Neither brimonidine tartrate nor timolol maleate was mutagenic in vitro and in vivo studies. Reproduction and fertility studies in rats did not reveal any adverse effects on male or female fertility with brimonidine tartrate or timolol maleate.

=== Clinical trials ===
Two prospective, randomized, double-blinded, phase III clinical trials were conducted at 53 sites in the United States to compare the IOP-lowering efficacy and safety of 0.2% brimonidine tartrate/0.5% timolol maleate fixed combination twice daily with 0.2% brimonidine tartrate three times daily or 0.5% timolol maleate twice daily in patients aged 18 or older who had ocular hypertension or glaucoma. When assessed over a 3-month period, pooled results from a total of 1159 patients showed significantly greater mean IOP decrease from baseline with the brimonidine/timolol combination (4.9-7.6 mmHg) than with brimonidine monotherapy (3.1-5.5 mmHg) or timolol monotherapy (4.3-6.2 mmHg) across all follow-up visits. Similar efficacy results were reported during 12-month follow-up: mean IOP decrease from baseline was 4.4-7.6 mmHg with brimonidine/timolol combination, compared to 2.7-5.5 mmHg with brimonidine and 3.9-6.2 mmHg with timolol. The incidence of treatment-related adverse events with the brimonidine/timolol combination was lower than that with brimonidine monotherapy but higher than that with timolol monotherapy.

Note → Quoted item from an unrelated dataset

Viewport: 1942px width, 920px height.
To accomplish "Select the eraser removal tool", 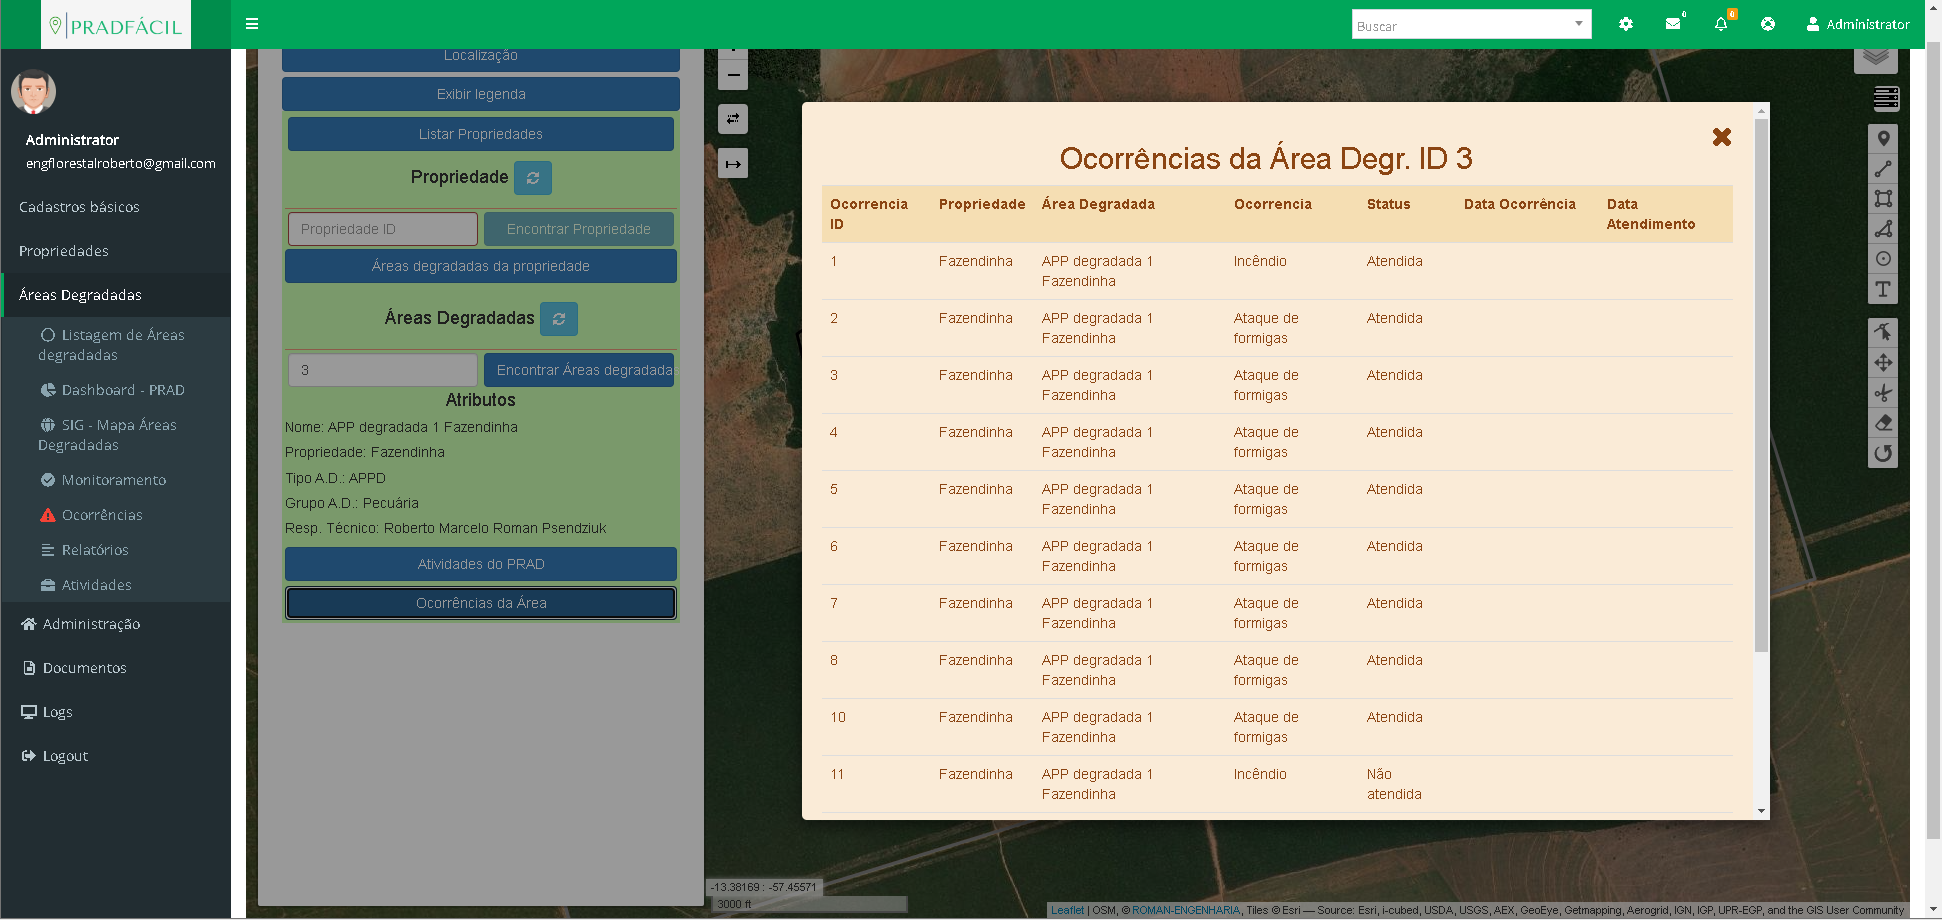I will tap(1883, 423).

A 12-week prospective, randomized, double-blinded study in 371 glaucoma and ocular hypertension patients with inadequate IOP control on monotherapy compared the efficacy and safety of 0.2% brimonidine tartrate/0.5% timolol fixed combination twice daily with the concomitant use of 0.2% brimonidine tartrate twice daily and timolol 0.5% twice daily. The IOP-lowering effect of the fixed combination group was shown to be non-inferior to that of concomitant therapy. Incidence of adverse events was similar between groups.

== Society and culture ==
=== Brand names===
Allergan holds at least six active patents protecting Combigan from generic competition. Several generic companies challenged the validity of the patents and filed Abbreviated New Drug Applications (ANDA) seeking market entry. Allergan responded by filing a lawsuit against the ANDA filers. In Allergan, Inc. v. Sandoz, Inc., the US Court of Appeals for the Federal Circuit ruled that Allergan's composition-related patent claims were invalid based on obviousness, because brimonidine and timolol had already been marketed in the claimed concentrations. However, Allergan's method claim (US Patent No. 7,030,149), which states "reducing the number of daily topical ophthalmic doses of brimonidine administered topically to an eye of a person in need thereof for the treatment of glaucoma or ocular hypertension from 3 to 2 times a day without loss of efficacy", was held to be non-obvious. As a result, generic companies are prevented from marketing generic versions of Combigan until its patent expiration in 2022.

On February 2, 2022, Carlisle Medical issued a press release announcing that Apotex Corporation has launched the authorized generic version of Combigan (Brimonidine Timolol OPSO 0.2%/0.5%) in the United States subsequent to the FDA'a approval of the generic on December 13, 2021. On April 14, 2022, Novartis' Sandoz, Inc. issue a press release announcing the US launch of its generic combination.